Convert the records from the line containing "The image size is (990, 557)." through the line containing "coordinates (338, 169)." into a two-column CSV with the headers request and answer. Use one row per record, put each field in quotes, and replace line breaks with spaces.

## Working data
━━━

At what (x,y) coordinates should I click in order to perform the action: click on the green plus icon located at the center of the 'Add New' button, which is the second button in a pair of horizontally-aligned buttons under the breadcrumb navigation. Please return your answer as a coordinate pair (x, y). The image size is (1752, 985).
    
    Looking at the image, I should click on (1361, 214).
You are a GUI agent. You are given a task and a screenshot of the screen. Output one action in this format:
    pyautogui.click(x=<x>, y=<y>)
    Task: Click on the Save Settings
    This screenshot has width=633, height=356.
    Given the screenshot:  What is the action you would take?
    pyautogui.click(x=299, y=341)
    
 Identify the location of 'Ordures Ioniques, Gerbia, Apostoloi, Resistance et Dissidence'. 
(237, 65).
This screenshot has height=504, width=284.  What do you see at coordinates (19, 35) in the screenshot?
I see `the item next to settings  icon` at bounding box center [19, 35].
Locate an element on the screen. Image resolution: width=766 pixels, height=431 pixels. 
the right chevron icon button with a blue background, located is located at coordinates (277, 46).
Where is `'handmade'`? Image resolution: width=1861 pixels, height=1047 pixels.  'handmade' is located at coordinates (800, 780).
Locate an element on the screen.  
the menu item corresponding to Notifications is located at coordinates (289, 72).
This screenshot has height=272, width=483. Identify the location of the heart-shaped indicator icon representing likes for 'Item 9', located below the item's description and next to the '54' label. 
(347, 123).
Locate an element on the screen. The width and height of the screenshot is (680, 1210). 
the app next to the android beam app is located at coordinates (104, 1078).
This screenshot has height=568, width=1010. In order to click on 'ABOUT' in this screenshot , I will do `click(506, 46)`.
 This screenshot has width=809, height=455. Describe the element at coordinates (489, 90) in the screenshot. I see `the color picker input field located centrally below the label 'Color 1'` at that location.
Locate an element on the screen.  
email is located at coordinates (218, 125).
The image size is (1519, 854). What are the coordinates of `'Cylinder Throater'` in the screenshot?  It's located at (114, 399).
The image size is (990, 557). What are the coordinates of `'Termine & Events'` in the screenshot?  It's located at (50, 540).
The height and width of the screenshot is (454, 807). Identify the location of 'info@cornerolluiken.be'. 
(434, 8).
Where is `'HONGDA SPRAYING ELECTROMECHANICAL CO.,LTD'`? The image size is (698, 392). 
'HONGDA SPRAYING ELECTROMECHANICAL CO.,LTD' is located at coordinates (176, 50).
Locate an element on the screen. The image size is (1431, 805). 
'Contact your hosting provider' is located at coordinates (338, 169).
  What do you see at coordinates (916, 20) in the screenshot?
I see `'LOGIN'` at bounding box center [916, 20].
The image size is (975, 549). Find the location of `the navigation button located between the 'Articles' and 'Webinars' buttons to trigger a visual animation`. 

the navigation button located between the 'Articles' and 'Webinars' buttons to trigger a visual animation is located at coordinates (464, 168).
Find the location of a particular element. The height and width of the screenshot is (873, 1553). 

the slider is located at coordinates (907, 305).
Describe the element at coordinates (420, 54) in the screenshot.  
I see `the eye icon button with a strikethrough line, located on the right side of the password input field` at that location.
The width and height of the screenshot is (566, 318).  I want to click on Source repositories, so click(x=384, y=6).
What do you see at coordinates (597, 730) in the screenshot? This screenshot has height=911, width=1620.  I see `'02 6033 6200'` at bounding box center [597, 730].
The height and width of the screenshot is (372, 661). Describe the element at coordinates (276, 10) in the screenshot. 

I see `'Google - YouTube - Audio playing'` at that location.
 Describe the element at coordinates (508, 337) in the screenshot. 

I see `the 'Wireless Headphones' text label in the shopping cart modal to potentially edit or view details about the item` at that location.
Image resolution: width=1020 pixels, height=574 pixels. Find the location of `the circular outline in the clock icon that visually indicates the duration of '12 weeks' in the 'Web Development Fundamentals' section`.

━━━

## The response
request,answer
"The image size is (990, 557). What are the coordinates of `'Termine & Events'` in the screenshot?","It's located at (50, 540)."
"The height and width of the screenshot is (454, 807). Identify the location of 'info@cornerolluiken.be'.","(434, 8)."
"Where is `'HONGDA SPRAYING ELECTROMECHANICAL CO.,LTD'`? The image size is (698, 392).","'HONGDA SPRAYING ELECTROMECHANICAL CO.,LTD' is located at coordinates (176, 50)."
"Locate an element on the screen. The image size is (1431, 805).","'Contact your hosting provider' is located at coordinates (338, 169)."